## START Provided data

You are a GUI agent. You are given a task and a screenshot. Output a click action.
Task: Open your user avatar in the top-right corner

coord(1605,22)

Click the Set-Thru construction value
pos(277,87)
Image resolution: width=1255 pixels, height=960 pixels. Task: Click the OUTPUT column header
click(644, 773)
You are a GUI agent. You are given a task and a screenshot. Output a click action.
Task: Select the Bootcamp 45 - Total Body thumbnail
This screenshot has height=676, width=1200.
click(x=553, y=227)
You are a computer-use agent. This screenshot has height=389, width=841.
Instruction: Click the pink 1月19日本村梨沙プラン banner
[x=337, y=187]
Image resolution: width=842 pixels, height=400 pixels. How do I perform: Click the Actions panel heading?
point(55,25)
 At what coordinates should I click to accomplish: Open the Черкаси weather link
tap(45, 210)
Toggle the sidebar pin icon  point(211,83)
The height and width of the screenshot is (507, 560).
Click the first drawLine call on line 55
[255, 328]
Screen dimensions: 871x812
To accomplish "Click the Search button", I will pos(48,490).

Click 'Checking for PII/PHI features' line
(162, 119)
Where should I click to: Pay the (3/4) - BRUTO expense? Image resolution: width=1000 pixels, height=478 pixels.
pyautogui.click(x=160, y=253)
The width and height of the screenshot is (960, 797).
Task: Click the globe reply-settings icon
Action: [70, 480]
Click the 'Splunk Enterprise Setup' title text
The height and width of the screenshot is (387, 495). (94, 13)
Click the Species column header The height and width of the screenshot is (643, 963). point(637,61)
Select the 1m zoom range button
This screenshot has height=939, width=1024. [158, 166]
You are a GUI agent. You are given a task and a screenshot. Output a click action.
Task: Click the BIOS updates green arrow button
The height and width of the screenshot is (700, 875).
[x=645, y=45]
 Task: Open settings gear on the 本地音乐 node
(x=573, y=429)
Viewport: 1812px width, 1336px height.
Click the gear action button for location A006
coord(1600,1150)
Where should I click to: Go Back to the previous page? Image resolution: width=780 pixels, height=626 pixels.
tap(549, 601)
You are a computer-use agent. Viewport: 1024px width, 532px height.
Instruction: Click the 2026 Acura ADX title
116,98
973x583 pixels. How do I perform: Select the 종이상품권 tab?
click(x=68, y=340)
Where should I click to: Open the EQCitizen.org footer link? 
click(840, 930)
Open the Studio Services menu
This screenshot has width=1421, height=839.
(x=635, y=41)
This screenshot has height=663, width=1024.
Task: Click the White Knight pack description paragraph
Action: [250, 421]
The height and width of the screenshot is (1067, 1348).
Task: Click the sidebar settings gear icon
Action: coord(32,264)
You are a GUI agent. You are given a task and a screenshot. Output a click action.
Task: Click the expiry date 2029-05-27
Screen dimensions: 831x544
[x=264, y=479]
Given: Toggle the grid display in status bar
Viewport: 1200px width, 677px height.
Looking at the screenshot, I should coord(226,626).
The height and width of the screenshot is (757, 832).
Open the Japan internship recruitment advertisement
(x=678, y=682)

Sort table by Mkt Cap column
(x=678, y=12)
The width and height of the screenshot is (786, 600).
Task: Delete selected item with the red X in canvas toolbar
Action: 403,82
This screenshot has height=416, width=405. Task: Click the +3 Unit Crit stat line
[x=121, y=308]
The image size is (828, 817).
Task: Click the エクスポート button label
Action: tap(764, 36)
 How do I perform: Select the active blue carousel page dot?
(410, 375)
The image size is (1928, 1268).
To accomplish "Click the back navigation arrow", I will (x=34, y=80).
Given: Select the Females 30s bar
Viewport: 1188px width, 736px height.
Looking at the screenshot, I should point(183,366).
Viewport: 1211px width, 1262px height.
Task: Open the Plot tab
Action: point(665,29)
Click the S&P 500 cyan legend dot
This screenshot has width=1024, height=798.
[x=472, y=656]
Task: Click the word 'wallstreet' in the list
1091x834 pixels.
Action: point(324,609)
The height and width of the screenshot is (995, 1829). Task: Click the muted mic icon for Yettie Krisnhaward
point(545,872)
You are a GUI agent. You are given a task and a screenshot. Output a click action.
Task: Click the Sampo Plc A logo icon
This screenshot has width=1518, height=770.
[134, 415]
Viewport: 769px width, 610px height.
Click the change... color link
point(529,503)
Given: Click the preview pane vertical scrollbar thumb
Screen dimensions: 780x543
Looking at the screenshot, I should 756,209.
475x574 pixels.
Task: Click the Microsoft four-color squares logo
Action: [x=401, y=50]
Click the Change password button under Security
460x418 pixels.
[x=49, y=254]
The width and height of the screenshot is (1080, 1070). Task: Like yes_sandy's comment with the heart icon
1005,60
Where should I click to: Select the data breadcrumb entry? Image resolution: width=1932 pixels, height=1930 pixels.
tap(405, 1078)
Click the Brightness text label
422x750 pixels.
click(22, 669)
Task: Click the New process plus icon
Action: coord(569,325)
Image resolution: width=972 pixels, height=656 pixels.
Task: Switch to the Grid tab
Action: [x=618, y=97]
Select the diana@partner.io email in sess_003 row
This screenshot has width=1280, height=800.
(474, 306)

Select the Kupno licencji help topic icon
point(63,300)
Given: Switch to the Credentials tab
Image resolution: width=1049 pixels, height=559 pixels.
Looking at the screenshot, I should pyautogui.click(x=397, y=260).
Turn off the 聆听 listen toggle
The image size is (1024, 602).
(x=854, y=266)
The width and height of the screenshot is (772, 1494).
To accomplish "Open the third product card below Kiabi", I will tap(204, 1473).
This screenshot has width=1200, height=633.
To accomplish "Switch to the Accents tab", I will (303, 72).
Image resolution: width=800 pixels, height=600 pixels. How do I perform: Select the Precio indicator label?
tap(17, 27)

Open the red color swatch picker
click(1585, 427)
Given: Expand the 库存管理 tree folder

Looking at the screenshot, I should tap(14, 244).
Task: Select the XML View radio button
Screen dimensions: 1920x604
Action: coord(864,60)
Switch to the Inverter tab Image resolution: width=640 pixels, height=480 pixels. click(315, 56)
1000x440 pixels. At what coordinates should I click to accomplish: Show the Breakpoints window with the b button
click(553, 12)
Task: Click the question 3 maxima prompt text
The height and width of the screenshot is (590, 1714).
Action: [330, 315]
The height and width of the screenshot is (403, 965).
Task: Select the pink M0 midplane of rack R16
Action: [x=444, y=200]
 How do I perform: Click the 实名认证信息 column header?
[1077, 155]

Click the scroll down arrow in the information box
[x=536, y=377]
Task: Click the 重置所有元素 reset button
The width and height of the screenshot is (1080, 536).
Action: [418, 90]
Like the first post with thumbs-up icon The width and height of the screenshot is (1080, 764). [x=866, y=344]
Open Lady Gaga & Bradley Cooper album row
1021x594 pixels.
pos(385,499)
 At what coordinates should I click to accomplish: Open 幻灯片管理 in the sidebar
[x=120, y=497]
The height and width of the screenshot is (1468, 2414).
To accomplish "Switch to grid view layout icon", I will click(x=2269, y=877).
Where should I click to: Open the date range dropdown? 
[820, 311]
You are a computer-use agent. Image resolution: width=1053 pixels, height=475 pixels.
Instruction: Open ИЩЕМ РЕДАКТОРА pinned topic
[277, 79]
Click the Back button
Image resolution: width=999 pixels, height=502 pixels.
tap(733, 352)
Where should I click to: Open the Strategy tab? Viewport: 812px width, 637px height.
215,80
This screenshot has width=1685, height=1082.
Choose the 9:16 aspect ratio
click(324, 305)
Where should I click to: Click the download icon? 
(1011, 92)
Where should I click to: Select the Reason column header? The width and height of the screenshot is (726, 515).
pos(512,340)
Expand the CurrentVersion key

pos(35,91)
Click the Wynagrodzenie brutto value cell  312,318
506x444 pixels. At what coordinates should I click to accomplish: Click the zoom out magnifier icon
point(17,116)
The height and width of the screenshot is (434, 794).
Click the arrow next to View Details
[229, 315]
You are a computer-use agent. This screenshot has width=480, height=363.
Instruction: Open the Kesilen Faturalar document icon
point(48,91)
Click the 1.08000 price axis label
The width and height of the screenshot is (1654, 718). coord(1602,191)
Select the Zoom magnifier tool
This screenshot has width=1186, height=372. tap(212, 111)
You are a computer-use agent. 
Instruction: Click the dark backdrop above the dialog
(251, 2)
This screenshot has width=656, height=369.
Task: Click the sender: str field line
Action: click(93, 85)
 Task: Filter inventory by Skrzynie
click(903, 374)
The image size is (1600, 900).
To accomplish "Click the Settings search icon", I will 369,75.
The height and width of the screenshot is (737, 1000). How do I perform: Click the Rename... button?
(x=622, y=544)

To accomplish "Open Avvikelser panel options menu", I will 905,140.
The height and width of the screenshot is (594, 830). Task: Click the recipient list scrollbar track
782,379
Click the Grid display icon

## END Provided data

Task goal >>
Echo the lines from the line containing "Where should I click to: Pay" up to and including the line containing "click(840, 930)", character for character.

The reply >>
Where should I click to: Pay the (3/4) - BRUTO expense? Image resolution: width=1000 pixels, height=478 pixels.
pyautogui.click(x=160, y=253)
The width and height of the screenshot is (960, 797).
Task: Click the globe reply-settings icon
Action: [70, 480]
Click the 'Splunk Enterprise Setup' title text
The height and width of the screenshot is (387, 495). (94, 13)
Click the Species column header The height and width of the screenshot is (643, 963). point(637,61)
Select the 1m zoom range button
This screenshot has height=939, width=1024. [158, 166]
You are a GUI agent. You are given a task and a screenshot. Output a click action.
Task: Click the BIOS updates green arrow button
The height and width of the screenshot is (700, 875).
[x=645, y=45]
 Task: Open settings gear on the 本地音乐 node
(x=573, y=429)
Viewport: 1812px width, 1336px height.
Click the gear action button for location A006
coord(1600,1150)
Where should I click to: Go Back to the previous page? Image resolution: width=780 pixels, height=626 pixels.
tap(549, 601)
You are a computer-use agent. Viewport: 1024px width, 532px height.
Instruction: Click the 2026 Acura ADX title
116,98
973x583 pixels. How do I perform: Select the 종이상품권 tab?
click(x=68, y=340)
Where should I click to: Open the EQCitizen.org footer link? 
click(840, 930)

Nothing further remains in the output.